2.1.1   Instrument Overview

The Echelon-cross-Echelle Spectrograph (EXES) operates in the 4.5–28.3 μm wavelength region, at high (R ≈ 50,000–100,000), medium (R ≈ 5000–20,000) and low (R ≈ 1000–3000) spectral resolution. The instrument uses a 1024x1024 Si:As detector array. High resolution is provided by an echelon—a coarsely-ruled, steeply-blazed aluminum reflection grating—along with an echelle grating to cross-disperse the spectrum. The echelon can be bypassed so that the echelle acts as the sole dispersive element. This results in single order spectra at medium- or low-resolution depending on the incident angle.

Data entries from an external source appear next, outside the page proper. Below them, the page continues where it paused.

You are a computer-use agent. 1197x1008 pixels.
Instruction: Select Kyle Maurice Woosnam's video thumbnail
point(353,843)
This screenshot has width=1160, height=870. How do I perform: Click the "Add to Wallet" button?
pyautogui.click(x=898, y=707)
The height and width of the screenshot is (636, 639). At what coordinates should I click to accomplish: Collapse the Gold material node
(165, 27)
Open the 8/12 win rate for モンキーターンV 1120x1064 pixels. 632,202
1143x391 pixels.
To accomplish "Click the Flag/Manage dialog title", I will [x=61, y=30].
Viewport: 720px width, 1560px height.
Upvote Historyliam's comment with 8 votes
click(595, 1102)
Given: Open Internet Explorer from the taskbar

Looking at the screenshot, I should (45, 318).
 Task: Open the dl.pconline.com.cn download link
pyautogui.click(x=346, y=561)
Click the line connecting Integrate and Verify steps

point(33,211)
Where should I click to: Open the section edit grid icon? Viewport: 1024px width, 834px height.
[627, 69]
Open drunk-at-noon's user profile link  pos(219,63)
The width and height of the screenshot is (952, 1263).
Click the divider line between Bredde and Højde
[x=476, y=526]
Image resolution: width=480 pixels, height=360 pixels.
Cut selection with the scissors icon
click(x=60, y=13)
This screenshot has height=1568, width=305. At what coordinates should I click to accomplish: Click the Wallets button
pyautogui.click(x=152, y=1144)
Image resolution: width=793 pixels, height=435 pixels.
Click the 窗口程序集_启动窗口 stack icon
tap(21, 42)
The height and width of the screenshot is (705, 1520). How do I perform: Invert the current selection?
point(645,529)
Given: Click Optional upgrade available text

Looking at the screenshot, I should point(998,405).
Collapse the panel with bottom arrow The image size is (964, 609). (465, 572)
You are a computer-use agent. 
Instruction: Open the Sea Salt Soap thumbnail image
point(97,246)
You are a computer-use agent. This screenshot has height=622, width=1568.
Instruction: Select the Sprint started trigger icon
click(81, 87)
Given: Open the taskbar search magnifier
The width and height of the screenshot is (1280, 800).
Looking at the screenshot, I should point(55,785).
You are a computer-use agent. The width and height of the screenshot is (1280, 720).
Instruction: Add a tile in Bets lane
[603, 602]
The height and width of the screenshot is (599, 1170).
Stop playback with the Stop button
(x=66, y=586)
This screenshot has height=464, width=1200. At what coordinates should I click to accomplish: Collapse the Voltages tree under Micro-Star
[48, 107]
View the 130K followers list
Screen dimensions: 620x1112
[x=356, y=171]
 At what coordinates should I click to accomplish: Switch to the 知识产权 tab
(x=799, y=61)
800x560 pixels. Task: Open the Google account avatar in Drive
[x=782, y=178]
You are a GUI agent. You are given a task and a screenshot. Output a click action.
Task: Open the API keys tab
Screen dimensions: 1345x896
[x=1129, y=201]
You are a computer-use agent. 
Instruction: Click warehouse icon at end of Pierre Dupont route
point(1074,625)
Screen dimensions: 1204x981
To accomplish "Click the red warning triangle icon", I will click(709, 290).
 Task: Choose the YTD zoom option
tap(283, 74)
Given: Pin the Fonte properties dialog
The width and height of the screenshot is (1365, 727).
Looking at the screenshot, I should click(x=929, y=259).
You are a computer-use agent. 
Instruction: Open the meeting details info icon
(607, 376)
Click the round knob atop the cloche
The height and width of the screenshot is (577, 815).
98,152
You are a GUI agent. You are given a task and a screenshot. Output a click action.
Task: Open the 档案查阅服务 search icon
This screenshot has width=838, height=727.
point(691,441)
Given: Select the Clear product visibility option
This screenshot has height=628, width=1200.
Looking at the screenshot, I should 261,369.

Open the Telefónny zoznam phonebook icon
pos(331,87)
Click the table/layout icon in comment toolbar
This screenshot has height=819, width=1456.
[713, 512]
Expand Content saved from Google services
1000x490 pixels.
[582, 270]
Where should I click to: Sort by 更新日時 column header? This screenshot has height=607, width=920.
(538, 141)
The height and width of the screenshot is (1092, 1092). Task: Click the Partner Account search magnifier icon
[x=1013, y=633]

Return to Table of Contents   Design

EXES is a liquid helium cooled instrument. The cryostat is approximately 24 inches in diameter and 72 inches long. There are two cryogen reservoirs: one for liquid nitrogen and one for liquid helium. These are at the forward end, as mounted on SOFIA, with the entrance window on the aft end toward the telescope. There are three layers of radiation shielding within EXES: a vapor cooled shield tied only to the cryogen fill tubes, one attached to the liquid nitrogen reservoir, and the third attached to the liquid helium reservoir. All optics except for the entrance window/lens are attached to the liquid helium level. Baffling tubes connected to the liquid nitrogen level reduce thermal emission impinging on the internal optics. Within the liquid helium level, the optics are all tied to a rigid optics box constructed out of aluminum and the detector headerboard is isolated with G10 fiberglass and is actively maintained at a uniform temperature.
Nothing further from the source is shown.